When I did a reworking of Northanger Abbey a few years ago, the brief I was given was to use the characters and events of the book but tell it in a contemporary setting. So of course I re-read the original, and I found that re-reading it as a woman in my 50s and as a mother in my 50s I came to it with a completely different eye, but it still said something to me. And I think that's one of the reasons for her popularity; that she had the gift of writing books that spoke to people wherever they are in their lives.

There is something in there that will speak to who you are and what's happening in your emotional life, and touch on your experiences, and I think that's a remarkable gift. I don't know how she pulled it off, and I wish I did know, because it's certainly a gift I wouldn't mind having myself.

The book that in many respects changed my life was Kate Millett's Sexual Politics. It's fundamentally a book of literary criticism - that's what I was spending my days doing as an undergraduate, reading literary criticism of various sorts of traditional approaches. And this book blew the top of my head off.

Up to that point every type of literary criticism I had read, apart from Virginia Woolf, was from a patriarchal point of view, and that was the accepted position. Up to that point there was not much place for women in the world of literature. You could write your wee crime novel, your wee historical novel or your wee romantic fiction, but you could never be a proper writer. What Millett did was unpick that, and say there was a way of looking at literature in a critical way that finds a place for women. It changed the way that I saw the world. It made me a feminist and, as I've said before, the feminists brought me to lesbians.

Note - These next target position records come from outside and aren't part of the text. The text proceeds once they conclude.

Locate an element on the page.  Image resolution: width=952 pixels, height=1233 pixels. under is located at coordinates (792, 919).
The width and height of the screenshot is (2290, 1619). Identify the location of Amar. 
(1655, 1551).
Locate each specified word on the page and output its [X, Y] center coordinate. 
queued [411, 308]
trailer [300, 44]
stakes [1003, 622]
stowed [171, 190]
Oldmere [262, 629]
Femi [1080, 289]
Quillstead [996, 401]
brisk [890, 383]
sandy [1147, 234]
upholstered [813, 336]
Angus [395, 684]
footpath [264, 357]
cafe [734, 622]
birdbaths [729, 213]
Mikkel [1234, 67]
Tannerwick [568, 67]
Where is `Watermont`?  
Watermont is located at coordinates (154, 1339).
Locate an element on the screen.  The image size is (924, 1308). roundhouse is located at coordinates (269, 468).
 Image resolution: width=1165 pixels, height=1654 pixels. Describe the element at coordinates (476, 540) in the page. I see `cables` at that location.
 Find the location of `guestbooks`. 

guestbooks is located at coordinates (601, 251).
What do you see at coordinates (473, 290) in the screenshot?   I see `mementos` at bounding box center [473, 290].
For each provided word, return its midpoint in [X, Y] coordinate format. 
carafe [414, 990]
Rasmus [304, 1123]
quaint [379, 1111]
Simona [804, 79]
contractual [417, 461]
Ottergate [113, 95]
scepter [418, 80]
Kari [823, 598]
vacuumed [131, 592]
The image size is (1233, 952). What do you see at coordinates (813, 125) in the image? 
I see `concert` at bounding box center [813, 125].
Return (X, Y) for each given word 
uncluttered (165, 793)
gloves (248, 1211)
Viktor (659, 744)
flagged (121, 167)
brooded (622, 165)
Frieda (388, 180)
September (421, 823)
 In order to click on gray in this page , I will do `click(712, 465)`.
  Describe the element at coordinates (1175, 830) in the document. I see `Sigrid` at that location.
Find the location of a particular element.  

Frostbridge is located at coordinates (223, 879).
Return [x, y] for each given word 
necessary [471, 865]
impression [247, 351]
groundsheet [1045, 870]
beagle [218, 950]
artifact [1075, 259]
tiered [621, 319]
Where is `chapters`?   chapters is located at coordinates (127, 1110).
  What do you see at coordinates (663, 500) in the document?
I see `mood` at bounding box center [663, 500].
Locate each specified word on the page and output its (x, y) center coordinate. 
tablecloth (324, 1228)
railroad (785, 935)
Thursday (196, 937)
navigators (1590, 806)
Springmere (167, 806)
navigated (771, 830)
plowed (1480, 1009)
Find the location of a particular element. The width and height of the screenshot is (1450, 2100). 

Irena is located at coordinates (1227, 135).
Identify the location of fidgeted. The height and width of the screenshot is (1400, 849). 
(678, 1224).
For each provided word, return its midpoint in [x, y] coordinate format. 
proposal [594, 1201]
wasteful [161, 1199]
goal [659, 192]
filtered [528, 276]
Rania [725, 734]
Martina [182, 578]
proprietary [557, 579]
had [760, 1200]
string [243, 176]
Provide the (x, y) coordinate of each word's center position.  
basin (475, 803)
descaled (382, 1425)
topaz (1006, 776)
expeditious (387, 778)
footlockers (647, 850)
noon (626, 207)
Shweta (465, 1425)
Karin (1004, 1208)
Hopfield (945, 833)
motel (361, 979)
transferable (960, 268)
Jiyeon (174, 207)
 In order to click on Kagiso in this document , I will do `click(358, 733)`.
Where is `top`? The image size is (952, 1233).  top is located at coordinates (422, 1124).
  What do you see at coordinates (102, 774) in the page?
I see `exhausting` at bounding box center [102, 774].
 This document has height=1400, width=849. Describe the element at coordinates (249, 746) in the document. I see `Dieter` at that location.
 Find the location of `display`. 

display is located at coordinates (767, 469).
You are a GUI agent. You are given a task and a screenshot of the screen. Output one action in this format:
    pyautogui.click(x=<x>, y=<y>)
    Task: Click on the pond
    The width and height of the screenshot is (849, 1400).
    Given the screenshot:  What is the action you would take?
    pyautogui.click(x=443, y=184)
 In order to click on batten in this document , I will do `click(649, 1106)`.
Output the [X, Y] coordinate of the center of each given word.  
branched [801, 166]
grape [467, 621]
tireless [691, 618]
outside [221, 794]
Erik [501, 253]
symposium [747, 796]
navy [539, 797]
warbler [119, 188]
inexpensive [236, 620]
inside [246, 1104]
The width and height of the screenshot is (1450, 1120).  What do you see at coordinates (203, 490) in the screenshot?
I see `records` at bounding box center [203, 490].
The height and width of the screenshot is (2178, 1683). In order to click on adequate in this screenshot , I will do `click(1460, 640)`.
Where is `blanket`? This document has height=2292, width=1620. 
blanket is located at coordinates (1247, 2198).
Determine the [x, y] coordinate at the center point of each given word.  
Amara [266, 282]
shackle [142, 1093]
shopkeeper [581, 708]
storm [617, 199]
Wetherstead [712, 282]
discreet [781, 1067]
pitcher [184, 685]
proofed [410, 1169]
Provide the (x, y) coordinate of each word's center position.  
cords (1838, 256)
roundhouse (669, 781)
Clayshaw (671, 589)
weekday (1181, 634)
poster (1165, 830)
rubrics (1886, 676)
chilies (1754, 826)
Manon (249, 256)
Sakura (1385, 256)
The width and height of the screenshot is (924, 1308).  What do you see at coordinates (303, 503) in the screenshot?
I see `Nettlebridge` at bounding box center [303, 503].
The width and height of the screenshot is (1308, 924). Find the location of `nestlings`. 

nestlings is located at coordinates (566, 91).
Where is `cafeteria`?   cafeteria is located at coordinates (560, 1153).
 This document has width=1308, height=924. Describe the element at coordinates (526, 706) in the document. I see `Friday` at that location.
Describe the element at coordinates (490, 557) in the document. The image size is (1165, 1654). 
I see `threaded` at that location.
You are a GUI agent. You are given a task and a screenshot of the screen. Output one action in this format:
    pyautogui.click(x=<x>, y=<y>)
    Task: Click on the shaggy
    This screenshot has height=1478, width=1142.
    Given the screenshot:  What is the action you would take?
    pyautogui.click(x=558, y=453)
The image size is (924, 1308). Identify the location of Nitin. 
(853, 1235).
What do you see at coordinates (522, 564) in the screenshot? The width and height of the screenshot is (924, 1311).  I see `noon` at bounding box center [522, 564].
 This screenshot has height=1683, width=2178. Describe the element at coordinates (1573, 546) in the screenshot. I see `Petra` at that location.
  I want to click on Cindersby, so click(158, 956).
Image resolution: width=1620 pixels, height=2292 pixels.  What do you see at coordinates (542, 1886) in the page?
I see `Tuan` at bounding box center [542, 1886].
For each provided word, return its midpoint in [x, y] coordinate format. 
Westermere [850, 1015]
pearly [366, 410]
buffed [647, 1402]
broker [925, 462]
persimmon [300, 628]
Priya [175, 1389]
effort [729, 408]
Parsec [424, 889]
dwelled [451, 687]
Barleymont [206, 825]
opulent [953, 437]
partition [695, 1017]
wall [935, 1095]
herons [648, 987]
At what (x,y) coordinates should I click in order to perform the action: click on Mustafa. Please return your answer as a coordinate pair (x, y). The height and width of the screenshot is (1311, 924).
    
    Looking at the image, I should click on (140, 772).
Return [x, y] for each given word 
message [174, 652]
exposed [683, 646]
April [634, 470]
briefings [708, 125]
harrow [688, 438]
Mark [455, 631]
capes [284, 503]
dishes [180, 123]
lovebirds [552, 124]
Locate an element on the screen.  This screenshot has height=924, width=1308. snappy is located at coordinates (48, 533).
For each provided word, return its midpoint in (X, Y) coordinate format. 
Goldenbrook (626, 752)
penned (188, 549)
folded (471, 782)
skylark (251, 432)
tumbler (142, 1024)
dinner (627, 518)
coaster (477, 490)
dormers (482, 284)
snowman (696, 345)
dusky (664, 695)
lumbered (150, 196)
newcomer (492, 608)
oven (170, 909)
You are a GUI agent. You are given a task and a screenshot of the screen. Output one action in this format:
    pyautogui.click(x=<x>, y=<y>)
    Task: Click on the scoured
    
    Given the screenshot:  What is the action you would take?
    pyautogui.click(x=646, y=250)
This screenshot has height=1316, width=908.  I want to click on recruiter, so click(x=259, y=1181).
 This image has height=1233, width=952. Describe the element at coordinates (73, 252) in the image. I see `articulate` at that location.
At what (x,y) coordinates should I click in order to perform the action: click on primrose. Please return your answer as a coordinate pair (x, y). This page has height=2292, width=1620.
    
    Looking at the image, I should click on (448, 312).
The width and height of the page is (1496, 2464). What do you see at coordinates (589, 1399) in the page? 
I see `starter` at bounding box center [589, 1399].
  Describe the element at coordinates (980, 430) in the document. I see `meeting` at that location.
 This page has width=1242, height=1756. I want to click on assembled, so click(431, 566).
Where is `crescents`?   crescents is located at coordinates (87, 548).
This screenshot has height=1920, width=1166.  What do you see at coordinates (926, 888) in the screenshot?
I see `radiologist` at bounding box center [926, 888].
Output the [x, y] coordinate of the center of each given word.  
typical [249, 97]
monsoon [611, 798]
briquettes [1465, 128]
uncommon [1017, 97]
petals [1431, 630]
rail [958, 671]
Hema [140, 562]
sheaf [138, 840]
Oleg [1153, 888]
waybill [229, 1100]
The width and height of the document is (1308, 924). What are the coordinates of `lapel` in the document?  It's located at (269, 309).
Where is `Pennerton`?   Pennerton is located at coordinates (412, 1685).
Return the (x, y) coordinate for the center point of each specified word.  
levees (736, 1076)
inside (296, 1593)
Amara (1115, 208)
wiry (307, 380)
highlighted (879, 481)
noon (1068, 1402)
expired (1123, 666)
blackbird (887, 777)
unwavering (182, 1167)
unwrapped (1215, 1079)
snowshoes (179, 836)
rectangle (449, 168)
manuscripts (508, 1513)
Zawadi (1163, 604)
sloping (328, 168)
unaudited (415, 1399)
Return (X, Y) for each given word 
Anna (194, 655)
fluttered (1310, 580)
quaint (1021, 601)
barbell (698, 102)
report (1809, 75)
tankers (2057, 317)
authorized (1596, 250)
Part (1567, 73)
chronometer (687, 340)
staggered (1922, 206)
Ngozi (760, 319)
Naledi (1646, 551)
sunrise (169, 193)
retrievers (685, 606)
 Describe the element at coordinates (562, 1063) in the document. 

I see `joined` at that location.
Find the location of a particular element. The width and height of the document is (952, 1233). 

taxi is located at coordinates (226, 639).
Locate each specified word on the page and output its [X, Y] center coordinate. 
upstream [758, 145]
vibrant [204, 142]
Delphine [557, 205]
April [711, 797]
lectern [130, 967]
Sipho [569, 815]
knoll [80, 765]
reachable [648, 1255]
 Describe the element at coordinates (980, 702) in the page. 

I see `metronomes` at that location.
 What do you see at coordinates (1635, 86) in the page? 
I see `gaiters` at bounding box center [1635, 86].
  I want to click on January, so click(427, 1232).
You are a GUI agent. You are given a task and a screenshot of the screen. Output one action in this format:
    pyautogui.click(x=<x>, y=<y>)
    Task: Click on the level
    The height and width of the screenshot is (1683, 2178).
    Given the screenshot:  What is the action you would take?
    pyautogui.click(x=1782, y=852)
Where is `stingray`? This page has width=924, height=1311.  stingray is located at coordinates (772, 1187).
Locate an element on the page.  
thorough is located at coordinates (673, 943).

So it changed my life.

Ultimately what makes crime fiction work is character, and I like a book where I get engaged with the characters, where I care about the characters; a book that when I close it, I'm thinking, "Well, how do they go forward from that?" And so the book I've often said I would take to a desert island is Robert Louis Stevenson's Treasure Island, because to me that's the book that has everything.

It's beautifully written, great story, adventure, excitement, suspense, wonderful characters - I mean, everybody's heard of Long John Silver. But at the end of Treasure Island, Long John Silver's still out there, and there' s still treasure on the island. What's not to love about that? You've had this great story which has a resolution, but there's still that sense in the back of your head that this could go anywhere.